**Task requirements:** Report each line in the listing below that contains the string "Instruction", copying every such line in full. Treat the match as case-sensitive.

Dataset excerpt:
━━━
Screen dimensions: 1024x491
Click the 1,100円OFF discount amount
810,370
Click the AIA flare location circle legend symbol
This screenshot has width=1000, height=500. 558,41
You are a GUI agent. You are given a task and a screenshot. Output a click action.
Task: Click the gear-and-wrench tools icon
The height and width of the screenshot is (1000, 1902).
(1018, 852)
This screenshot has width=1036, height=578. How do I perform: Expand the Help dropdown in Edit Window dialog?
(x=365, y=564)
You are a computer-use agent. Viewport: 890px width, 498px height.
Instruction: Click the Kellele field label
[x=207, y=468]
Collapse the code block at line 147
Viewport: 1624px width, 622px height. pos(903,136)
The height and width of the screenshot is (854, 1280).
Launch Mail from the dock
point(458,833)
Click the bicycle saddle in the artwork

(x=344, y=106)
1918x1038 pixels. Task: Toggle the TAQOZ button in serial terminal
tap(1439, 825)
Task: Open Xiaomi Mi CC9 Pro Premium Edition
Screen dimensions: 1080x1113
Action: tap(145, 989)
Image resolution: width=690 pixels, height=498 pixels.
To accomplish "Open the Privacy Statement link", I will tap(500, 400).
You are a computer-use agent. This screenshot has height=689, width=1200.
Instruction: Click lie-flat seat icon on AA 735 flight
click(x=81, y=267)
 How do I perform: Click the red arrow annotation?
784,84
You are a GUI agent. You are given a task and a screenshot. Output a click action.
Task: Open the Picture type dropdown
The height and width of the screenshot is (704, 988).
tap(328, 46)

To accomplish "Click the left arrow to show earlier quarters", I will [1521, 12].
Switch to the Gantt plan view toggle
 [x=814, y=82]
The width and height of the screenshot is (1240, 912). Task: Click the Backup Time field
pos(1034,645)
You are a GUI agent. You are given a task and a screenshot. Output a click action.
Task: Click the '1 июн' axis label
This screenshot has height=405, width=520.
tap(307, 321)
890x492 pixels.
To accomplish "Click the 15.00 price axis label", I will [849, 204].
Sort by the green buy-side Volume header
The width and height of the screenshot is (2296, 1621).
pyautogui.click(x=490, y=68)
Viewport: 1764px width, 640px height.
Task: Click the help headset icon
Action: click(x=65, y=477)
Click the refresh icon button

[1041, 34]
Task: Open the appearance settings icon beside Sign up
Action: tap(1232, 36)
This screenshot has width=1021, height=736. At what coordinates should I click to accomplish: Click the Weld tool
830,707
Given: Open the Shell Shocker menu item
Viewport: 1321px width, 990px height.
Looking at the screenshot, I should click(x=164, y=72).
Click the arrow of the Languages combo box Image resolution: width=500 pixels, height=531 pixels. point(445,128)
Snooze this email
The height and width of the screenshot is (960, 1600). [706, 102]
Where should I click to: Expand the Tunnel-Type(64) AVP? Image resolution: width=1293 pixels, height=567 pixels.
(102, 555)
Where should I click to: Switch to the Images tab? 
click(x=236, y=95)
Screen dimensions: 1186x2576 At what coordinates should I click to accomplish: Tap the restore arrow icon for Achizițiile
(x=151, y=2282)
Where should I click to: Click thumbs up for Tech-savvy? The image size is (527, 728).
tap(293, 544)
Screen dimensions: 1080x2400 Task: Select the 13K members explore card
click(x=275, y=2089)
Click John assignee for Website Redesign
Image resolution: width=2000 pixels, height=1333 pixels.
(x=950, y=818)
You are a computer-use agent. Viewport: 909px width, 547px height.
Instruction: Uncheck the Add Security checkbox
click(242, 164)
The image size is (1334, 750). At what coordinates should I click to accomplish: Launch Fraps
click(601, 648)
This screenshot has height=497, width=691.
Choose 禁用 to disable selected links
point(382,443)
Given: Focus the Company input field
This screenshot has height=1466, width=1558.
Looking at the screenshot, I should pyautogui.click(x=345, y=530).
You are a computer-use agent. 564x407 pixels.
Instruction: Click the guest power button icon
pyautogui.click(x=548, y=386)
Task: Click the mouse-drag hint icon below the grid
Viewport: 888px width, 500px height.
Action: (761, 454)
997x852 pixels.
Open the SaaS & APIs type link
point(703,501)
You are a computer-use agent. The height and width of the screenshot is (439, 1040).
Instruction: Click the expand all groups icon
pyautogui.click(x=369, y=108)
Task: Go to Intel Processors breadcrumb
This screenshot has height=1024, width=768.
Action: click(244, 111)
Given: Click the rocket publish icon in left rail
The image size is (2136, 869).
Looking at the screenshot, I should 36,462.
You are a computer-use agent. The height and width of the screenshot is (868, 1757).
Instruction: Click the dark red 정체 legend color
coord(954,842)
━━━
**The output:**
Instruction: Click the Kellele field label
Instruction: Click lie-flat seat icon on AA 735 flight
Instruction: Uncheck the Add Security checkbox
Instruction: Click the guest power button icon
Instruction: Click the expand all groups icon
Instruction: Click the dark red 정체 legend color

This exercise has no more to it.